Quando Cesare fu padrone del campo di Pompeo, esortò i suoi soldati a non essere troppo intenti al saccheggio e a perdere l’occasione di completare la loro conquista. Ottenuto il loro consenso, cominciò a tracciare delle linee intorno alla montagna. I pompeiani, diffidando della posizione, poiché non c’era acqua sulla montagna, la abbandonarono, e tutti cominciarono a ritirarsi verso Larisa. Cesare se ne accorse, divise le sue truppe, ordinò che una parte delle sue legioni rimanesse nel campo di Pompeo, ne rimandò una parte al proprio campo, e prendendo con sé quattro legioni, andò per una strada più breve a intercettare il nemico, Avendo marciato per 9 chilometri, Cesare richiamò il suo esercito.

Ma i pompeiani osservando questo, si posero su un monte, il cui piede era bagnato da un fiume. Cesare incoraggiò le sue truppe, anche se erano molto esauste, ad erigere opere e tagliare la comunicazione tra il fiume e la montagna, in modo che il nemico non potesse avere acqua durante la notte. Appena finito il nostro lavoro, mandarono degli ambasciatori per trattare una capitolazione.
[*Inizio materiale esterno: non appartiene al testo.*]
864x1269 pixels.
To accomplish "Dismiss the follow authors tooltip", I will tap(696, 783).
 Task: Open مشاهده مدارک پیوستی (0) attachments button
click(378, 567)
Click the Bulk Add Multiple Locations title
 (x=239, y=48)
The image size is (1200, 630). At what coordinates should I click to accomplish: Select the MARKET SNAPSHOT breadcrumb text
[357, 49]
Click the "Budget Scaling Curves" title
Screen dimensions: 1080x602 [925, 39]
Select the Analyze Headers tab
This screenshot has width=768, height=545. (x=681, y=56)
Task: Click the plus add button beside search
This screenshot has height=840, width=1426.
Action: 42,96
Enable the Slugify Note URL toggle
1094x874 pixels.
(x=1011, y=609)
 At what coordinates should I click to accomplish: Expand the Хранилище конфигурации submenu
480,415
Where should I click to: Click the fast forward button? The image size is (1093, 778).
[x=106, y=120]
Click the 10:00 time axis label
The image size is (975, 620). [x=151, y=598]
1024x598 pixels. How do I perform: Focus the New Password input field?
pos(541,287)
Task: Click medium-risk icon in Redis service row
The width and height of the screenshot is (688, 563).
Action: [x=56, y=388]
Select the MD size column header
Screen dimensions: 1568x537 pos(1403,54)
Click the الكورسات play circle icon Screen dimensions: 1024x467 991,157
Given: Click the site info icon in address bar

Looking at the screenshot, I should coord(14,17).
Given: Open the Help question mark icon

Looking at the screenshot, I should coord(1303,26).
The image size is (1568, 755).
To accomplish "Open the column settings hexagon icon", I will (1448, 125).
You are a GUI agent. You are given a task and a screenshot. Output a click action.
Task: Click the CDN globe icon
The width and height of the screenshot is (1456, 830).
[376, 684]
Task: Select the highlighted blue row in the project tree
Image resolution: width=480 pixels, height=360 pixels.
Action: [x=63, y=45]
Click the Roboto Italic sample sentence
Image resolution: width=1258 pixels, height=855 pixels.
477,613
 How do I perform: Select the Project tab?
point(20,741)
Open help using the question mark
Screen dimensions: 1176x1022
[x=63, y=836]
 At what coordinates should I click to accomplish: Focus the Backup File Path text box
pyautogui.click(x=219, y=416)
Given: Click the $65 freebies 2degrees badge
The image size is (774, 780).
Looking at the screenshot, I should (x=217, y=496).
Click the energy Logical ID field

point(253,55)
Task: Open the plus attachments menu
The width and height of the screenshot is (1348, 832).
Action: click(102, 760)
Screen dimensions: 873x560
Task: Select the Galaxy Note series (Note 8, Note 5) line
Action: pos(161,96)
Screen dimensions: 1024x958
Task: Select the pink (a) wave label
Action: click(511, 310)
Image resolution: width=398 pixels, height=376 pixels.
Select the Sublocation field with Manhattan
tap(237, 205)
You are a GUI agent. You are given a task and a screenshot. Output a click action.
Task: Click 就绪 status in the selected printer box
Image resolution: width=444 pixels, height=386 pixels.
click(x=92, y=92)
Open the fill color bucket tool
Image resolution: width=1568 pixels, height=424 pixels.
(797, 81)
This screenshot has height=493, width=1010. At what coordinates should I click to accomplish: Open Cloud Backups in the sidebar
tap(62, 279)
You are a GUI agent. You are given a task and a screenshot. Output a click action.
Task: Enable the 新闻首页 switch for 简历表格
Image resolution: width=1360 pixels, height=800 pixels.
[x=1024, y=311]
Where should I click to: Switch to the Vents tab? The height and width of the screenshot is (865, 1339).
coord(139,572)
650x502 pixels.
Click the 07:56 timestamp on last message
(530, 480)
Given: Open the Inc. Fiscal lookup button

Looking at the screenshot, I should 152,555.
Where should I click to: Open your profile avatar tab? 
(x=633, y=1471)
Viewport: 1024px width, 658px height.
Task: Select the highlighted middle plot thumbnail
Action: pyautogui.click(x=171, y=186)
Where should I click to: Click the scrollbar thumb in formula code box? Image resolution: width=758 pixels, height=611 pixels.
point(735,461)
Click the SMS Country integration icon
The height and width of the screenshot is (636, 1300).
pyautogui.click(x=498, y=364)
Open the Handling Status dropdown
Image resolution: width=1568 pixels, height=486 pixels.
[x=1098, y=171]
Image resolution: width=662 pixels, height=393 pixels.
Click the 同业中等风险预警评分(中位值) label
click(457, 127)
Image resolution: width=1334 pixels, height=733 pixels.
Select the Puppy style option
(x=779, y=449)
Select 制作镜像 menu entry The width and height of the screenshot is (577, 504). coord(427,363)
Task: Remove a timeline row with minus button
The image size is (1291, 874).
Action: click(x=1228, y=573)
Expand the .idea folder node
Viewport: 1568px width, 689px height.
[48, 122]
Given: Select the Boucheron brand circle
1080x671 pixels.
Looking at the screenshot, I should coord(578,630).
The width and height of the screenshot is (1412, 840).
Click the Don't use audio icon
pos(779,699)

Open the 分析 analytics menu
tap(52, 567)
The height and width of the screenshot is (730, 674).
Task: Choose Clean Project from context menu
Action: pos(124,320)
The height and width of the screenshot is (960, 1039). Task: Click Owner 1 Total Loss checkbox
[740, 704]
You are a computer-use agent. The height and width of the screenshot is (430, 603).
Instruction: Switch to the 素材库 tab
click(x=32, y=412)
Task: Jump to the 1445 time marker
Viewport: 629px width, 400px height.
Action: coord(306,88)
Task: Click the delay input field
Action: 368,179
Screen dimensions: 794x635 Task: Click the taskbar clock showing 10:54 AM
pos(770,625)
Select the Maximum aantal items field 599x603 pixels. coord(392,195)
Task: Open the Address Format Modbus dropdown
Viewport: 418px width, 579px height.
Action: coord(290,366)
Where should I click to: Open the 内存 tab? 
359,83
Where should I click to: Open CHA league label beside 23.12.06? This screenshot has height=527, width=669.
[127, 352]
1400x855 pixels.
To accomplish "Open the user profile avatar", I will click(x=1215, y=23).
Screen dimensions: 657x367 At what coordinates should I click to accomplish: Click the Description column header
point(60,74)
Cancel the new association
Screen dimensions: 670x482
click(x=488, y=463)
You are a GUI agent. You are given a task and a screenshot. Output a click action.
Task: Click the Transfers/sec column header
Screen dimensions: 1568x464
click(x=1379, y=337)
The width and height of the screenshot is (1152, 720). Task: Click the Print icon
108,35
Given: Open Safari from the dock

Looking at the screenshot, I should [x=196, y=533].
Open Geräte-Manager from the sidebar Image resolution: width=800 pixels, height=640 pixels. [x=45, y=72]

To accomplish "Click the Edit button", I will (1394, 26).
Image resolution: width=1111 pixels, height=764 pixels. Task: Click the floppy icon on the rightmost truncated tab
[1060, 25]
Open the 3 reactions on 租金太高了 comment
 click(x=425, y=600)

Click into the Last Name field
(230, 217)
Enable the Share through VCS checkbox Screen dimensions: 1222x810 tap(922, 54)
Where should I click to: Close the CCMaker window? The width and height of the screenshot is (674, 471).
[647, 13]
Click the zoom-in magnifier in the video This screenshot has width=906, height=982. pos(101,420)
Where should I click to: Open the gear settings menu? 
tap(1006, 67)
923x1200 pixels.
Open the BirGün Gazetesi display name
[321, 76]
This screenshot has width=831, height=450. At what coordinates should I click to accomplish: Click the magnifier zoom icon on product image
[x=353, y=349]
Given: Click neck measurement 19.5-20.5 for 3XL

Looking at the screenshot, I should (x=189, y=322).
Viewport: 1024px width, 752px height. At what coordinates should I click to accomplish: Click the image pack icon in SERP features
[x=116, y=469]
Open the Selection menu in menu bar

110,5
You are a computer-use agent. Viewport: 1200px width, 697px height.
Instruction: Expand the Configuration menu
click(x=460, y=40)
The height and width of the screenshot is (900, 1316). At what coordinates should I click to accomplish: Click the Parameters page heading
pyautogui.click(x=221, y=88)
Alcuni senatori che avevano sposato quel partito fuggirono di notte.

All’alba, Cesare ordinò a tutti coloro che avevano preso posto sulla montagna di scendere dalle alture alla pianura e di ammassare le armi. Lo fecero senza rifiutarsi, e con le braccia tese si prostrarono a terra e con le lacrime implorarono la sua misericordia. Egli li confortò, li fece alzare e, dopo aver pronunciato alcune parole della sua clemenza per alleviare i loro timori, li graziò tutti e diede ordine ai suoi soldati di non far loro del male e di non sottrarre loro nulla. Dopo aver usato questa diligenza, ordinò alle legioni del suo campo di venirgli incontro, e a quelle che erano con lui di prendere il loro turno di riposo e tornare al campo. Lo stesso giorno andarono a Larisa

In quella battaglia non mancarono più di 200 privati, ma Cesare perse circa 30 centurioni, valorosi ufficiali. Anche Crastino, di cui si è fatto cenno prima, combattendo con grande coraggio, perse la vita per la ferita di una spada in bocca. Non era stato falso quello che aveva dichiarato quando marciava verso la battaglia: perché Cesare aveva la più alta opinione del suo comportamento in quella battaglia e lo riteneva altamente meritevole della sua approvazione.

Dell’esercito di Pompeo ne caddero circa 15.000, ma più di 24.000 furono fatti prigionieri, perché anche le coorti che erano di stanza nelle fortezze si arresero a Silla. Molti altri si rifugiarono negli stati vicini. Furono portati a Cesare 180 colori e nove aquile. Lucio Domizio, fuggendo dal campo verso le montagne, essendo le sue forze esaurite dalla fatica, fu ucciso dal cavallo.